Die breiten Emissionslinien von Atomen sind ein charakteristisches
Kennzeichen von Quasaren und ein eindeutiger Hinweis auf den extragalaktischen
Ursprung der Strahlung. Die Größe des dazu gehörenden Bereichs konnte bisher
aber nur mit der Methode des sogenannten "Reverberation Mapping" (wörtlich:
Echo-Kartierung) bestimmt werden: Helligkeitsschwankungen im Zentrum des Quasars
verursachen ein Lichtecho, wenn die Strahlung weiter außen auf Materie trifft –
je größer das System desto später das Echo. Im besten Fall kann zudem die
Bewegung des Gases ermittelt werden, was oft auf eine rotierende Scheibe
hindeutet. Dieses aus einer Laufzeitinformation abgeleitete Ergebnis kann nun
mit räumlich aufgelösten Beobachtungen mit GRAVITY überprüft werden.
"Unsere Ergebnisse unterstützen die grundlegenden Annahmen der 'Reverberation
Mapping'-Methode", bestätigt Jason Dexter vom MPE. "Informationen über die
Bewegung und Größe der Region unmittelbar um das Schwarze Loch sind entscheidend
für die Messung seiner Masse", fügt er hinzu. Erstmals wurde das herkömmlich
Verfahren nun experimentell erfolgreich getestet und bestätigte bisherige
Massenschätzungen von rund 300 Millionen Sonnenmassen für das Schwarze Loch.
Somit liefert GRAVITY nicht nur eine Bestätigung der bisher hauptsächlich
eingesetzten Methode zur Bestimmung der Masse von Schwarzen Löchern in Quasaren,
sondern auch eine neue und hochgenaue, unabhängige Methode zur Messung dieser
Massen. Ein verlässlicher Maßstab für die Messung der Masse von Schwarzen
Löchern in Tausenden steht damit in Aussicht.

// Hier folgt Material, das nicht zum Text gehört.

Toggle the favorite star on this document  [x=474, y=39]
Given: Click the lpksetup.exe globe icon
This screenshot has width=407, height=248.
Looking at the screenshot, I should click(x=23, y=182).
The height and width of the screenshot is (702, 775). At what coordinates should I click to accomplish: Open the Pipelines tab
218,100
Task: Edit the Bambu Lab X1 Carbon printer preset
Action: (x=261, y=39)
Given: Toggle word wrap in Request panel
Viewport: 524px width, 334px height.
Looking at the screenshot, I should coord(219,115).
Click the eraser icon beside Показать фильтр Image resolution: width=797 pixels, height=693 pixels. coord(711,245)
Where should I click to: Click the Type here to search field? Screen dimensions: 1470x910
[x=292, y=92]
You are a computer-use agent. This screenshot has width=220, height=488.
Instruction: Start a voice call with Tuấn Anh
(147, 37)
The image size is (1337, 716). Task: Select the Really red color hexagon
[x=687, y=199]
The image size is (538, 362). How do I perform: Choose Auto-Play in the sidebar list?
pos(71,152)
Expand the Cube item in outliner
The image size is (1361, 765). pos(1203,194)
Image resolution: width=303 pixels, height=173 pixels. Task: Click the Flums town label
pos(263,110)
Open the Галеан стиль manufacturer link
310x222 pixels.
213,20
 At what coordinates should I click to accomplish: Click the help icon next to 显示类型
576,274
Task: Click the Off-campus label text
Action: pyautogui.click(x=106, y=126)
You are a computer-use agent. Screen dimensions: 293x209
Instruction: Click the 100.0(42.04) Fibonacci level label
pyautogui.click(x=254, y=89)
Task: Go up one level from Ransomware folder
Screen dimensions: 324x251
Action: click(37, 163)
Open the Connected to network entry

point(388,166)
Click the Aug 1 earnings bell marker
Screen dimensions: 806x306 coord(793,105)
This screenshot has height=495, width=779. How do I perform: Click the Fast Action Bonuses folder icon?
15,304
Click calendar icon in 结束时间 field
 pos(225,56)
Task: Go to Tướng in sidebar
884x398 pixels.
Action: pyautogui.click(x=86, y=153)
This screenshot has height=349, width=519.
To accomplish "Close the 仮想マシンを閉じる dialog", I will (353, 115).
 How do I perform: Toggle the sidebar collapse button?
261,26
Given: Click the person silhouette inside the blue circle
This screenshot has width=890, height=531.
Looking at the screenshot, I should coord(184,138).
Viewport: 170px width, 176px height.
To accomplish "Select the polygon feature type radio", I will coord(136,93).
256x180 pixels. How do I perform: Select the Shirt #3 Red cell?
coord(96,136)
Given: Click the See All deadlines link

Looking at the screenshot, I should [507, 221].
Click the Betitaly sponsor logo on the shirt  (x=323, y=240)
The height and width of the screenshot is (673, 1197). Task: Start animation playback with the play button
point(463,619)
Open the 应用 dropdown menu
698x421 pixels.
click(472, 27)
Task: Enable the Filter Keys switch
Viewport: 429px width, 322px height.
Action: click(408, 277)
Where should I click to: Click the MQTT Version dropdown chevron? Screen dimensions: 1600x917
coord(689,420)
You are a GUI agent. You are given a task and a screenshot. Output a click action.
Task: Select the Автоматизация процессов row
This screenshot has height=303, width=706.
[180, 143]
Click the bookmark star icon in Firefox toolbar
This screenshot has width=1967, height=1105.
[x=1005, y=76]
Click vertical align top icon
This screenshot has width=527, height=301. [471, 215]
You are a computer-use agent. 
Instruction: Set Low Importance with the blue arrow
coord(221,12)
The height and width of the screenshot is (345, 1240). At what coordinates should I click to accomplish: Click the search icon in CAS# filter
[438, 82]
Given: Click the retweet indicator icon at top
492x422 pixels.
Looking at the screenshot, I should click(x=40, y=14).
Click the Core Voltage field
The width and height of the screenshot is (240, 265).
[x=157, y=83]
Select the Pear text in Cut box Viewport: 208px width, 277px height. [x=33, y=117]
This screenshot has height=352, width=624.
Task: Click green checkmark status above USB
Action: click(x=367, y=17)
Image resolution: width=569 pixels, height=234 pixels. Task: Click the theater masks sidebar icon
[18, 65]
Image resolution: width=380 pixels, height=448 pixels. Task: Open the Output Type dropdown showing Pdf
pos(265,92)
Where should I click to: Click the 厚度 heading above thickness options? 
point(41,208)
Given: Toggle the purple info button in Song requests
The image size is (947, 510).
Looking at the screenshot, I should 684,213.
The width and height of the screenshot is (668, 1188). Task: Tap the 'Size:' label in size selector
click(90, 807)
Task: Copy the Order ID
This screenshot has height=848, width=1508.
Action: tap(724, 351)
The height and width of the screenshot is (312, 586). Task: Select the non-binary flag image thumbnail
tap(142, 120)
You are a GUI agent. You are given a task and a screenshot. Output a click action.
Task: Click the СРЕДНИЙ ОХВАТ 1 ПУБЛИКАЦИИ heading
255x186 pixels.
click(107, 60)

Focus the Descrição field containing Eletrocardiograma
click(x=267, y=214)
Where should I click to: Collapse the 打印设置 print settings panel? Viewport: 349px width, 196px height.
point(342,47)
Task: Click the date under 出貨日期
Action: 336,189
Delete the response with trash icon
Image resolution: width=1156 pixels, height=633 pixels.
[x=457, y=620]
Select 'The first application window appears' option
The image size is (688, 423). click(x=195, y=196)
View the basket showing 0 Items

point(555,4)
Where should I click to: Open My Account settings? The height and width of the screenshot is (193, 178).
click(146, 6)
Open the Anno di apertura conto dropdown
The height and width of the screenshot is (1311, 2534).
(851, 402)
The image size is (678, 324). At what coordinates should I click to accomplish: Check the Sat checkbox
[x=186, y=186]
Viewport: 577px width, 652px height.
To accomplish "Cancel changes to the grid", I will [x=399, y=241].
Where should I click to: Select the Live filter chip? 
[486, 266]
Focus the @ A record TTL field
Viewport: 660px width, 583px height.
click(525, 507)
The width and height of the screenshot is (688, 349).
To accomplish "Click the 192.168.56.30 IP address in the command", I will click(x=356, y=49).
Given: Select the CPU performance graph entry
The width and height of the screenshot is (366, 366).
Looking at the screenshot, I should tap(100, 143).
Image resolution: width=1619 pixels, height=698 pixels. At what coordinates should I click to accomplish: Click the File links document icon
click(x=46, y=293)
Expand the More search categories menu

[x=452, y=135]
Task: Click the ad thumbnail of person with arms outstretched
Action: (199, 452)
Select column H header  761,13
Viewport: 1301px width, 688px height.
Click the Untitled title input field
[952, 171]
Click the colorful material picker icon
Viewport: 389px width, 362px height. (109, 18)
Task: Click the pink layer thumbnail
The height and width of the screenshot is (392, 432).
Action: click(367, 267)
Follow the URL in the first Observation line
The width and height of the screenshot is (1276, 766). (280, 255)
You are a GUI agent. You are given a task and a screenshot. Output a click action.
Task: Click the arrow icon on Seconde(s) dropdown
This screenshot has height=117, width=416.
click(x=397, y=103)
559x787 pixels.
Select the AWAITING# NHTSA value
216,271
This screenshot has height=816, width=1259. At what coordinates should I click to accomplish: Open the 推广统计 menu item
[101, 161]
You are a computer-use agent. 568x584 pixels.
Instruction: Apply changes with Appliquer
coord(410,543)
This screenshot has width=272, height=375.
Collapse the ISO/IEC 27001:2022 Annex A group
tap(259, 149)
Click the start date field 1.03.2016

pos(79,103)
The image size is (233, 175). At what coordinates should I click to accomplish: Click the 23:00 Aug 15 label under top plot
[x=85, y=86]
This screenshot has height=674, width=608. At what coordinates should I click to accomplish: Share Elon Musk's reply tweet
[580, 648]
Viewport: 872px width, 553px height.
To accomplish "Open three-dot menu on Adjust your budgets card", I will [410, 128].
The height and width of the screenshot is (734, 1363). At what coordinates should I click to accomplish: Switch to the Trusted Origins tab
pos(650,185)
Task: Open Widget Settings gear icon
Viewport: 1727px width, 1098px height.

Quasare spielen eine wichtige Rolle in der Geschichte des Universums, da ihre
Entwicklung eng mit dem Wachstum von Galaxien verknüpft ist. Astronomen gehen
inzwischen davon aus, dass grundsätzlich alle großen Galaxien in ihrem Zentrum
ein supermassereiches Schwarzes Loch aufweisen; bisher konnten aber nur bei dem
Schwarzen Loch in unserer Milchstraße Detailstudien durchgeführt werden.
"Dies ist das erste Mal, dass wir die unmittelbare Umgebung eines riesigen
Schwarzen Lochs außerhalb unserer Heimatgalaxie, der Milchstraße, räumlich
aufgelöst untersuchen können", betont Reinhard Genzel, Leiter der
Infrarot-Forschungsgruppe am MPE. "Schwarze Löcher sind faszinierende Objekte,
die es uns ermöglichen, die Physik unter extremen Bedingungen zu erforschen –
und mit GRAVITY können wir sie jetzt sowohl nah als auch fern untersuchen."